Według policyjnych statystyk, w 2006 roku, w Komendach Wojewódzkich Policji zgłoszono 439 takich przestępstw. W roku 2012 odnotowano ich aż 1 095. Jest to wzrost o 150 prcent.
Metoda „na wnuczka” rozpoczyna się telefonem do uprzednio wyszukanej ofiary. Rozmowa prowadzona jest w taki sposób, aby oszukiwana osoba uwierzyła, że rozmawia z kimś ze swojej rodziny i sama wymieniła jego imię oraz inne dane, pozwalające przestępcom wiarygodnie pokierować dalszą rozmową. Rozmówca informuje, że wydarzyło się coś złego - na przykład porwanie. Zwraca się wtedy z prośbą o natychmiastową pomoc finansową.

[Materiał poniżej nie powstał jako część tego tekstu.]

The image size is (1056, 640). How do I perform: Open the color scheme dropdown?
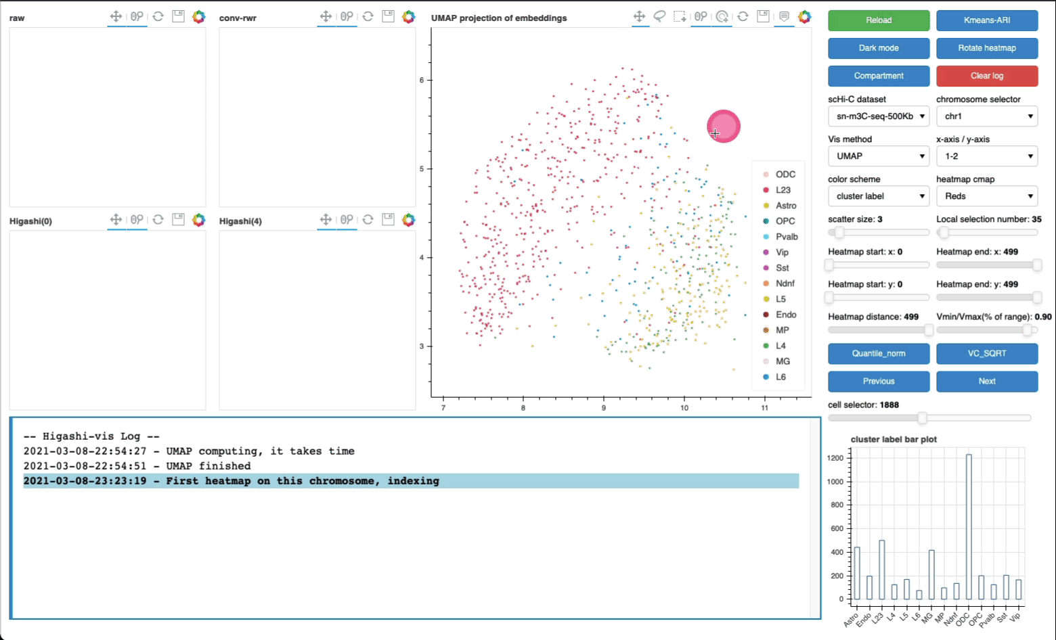pyautogui.click(x=878, y=196)
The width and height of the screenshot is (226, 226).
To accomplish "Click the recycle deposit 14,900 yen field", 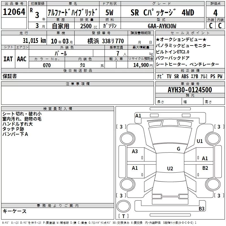I will (x=140, y=65).
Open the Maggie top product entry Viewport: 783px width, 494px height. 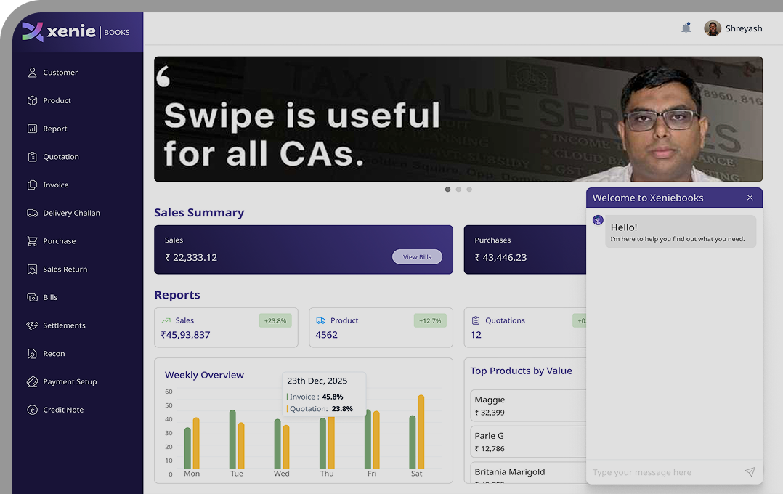[x=528, y=405]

Oszust prosi o przygotowanie gotówki i jednocześnie oświadcza, że osobiście nie może przyjechać po pieniądze, więc przyśle po nie swojego zaufanego przyjaciela lub współpracownika. Zdarzają się także prośby o przelew na konto bankowe lub wspólny wyjazd do banku z „przyjacielem” i wypłatę gotówki. Ofiarami przestępstw są najczęściej osoby w wieku od 70 lat i starsze.
Policja i bankowcy radzą, by uczulać bliskich, że za każdym razem trzeba potwierdzić taką prośbę o pomoc, telefonując do najbliższych.